Que estemos en un
recinto sereno y bello no significa que cerremos los ojos a la realidad. Ayer
dedicamos la mañana a reflexionar sobre la situación actual de África
acompañados por un experto en sociología y ciencias políticas. Compartió con
nosotros muchas cosas interesantes sobre el pasado, presente y futuro de este
continente. Rescato la que más me impresionó: la desesperanza de muchos
jóvenes, tanto del norte del continente como de la ancha franja subsahariana. Entre
ellos hay cristianos y musulmanes. Escapan de la pobreza, de los conflictos
bélicos y de la falta de oportunidades. Muchos sueñan con el paraíso europeo, aunque
no se les ocultan los riesgos que tienen que correr para alcanzarlo. Sus ansias
de libertad y, sobre todo, sus ganas de abrirse un futuro son explotadas por
las mafias que comercian con ellos y que les exigen 5.000 euros por tener un
puesto en una barcaza que con mucha probabilidad puede naufragar en el
Mediterráneo. Esto es inhumano e indignante. Esclavitud
moderna, pura y dura. ¿Por qué los jóvenes musulmanes no se dirigen a los países ricos
de Medio Oriente? ¿Por qué no son acogidos por sus “hermanos” musulmanes? ¿Por
qué prefieren dirigirse a Europa? Me llamó la atención la respuesta del
sociólogo: porque saben que en Europa se respetan los derechos humanos, cosa que no sucede en los otros países. No
buscan solo la prosperidad económica, sino, ante todo, un espacio en el que
puedan vivir con dignidad.
En el largo
trayecto desde Congo, Somalia, Mali, Senegal o Libia hasta las costas españolas
o italianas puede suceder de todo. Algunos mueren. Los más fuertes, tras muchas
penalidades, logran embarcarse esclavizados por las mafias que controlan este
miserable tráfico humano. Las imágenes saltan a los informativos de las
televisiones. Para muchos, el Mediterráneo se convierte en su tumba. Es uno de los cementerios más grandes del mundo. Cuando el mar está en calma se multiplican las expediciones. Uno
nunca se acostumbra a ver a jóvenes hacinados en barcazas de goma a merced de
las olas. Arrellanados en nuestro sofá, tal vez hacemos una mueca de disgusto
mientras dentro se remueve algo, pero sabemos que ellos están en “su” mundo y
nosotros seguimos en el “nuestro”. Solo quienes tocan esta carne llena de sol y
salitre, perciben de cerca el drama de este éxodo moderno.
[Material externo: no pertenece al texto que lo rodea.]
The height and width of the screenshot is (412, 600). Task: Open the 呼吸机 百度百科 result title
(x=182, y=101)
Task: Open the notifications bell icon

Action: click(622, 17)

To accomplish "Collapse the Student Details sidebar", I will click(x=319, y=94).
Hay miles de
militares, policías, miembros de ONGs, personal de emergencias, voluntarios,
religiosos y religiosas, médicos y enfermeras… que saben de cerca lo que esto
significa y que multiplican sus esfuerzos por aliviar tanto sufrimiento.
Mientras, los estados no encuentran una solución digna y eficaz. No es fácil gestionar
tanto dolor desde un despacho.
Los jóvenes
africanos emigrantes padecen la enfermedad de más difícil cura: la
desesperación. Así lo expresó el conferenciante de ayer. Cuando este virus
ataca a una persona, entonces la vida pierde su razón de ser. Uno es capaz de
cualquier cosa con tal de entrever un futuro. Muchos quieren venir a Europa
porque sienten que, aunque no vayan a encontrar el soñado trabajo, van a ser
respetados. Saben que Europa, a pesar de sus contradicciones y fragilidades,
tiene instituciones fuertes que garantizan el respeto a los derechos humanos,
que no se someten a las veleidades del gobernante de turno. Esto les da seguridad.
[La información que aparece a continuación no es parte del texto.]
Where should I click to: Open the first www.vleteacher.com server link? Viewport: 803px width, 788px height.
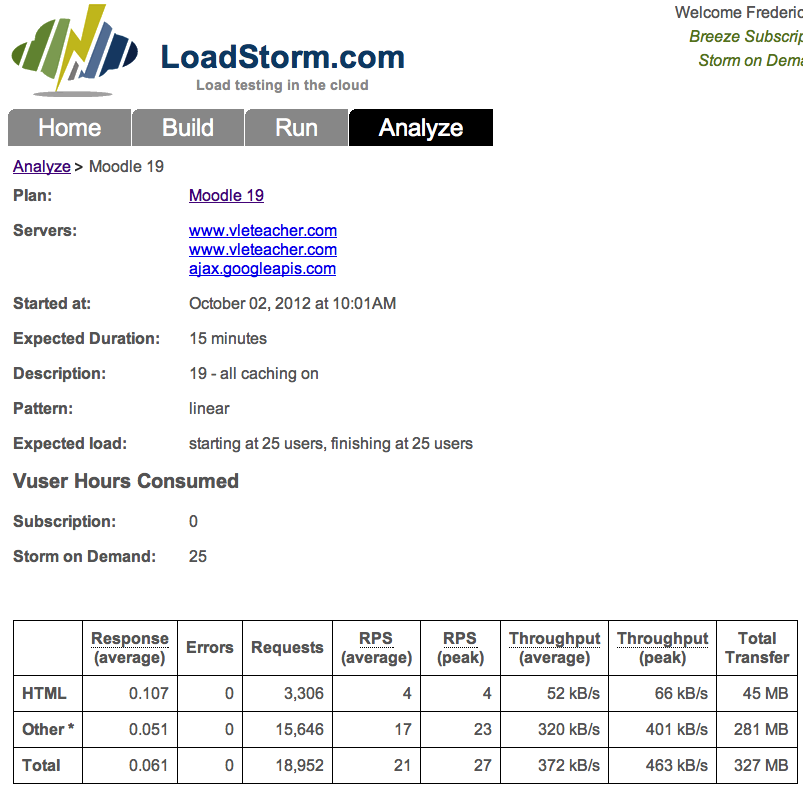click(x=262, y=231)
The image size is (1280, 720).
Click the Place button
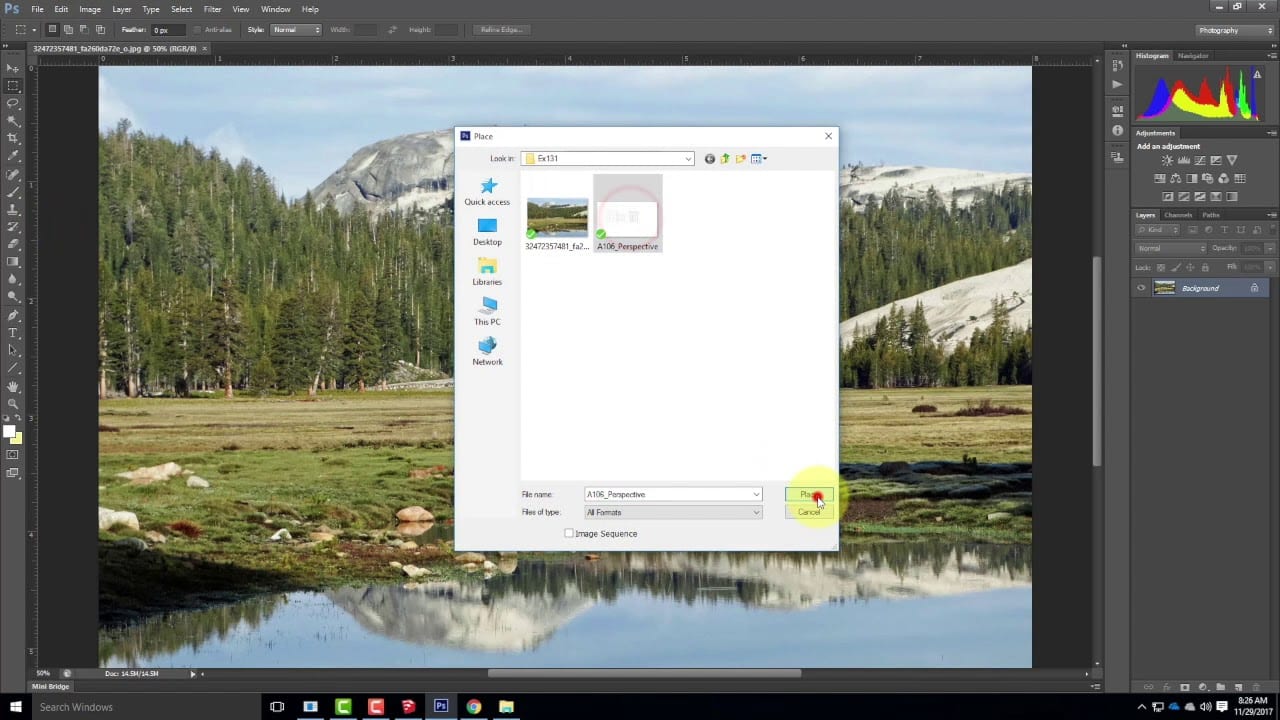[808, 494]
Pero esto mismo se convierte en un reto para nuestro trabajo misionero en
África: lograr a través de la educación y la evangelización que se
consoliden instituciones democráticas sólidas al servicio de los ciudadanos y
no de los dictadores de turno. Los mismos jóvenes que se ven obligados a emigrar
pueden ser protagonistas de esta “revolución de la confianza” si encuentran un
mínimo de posibilidades y de apoyo. Hay mucho trabajo por hacer. Me siento orgulloso
de pertenecer a un grupo humano que quiere empeñarse en esta dirección.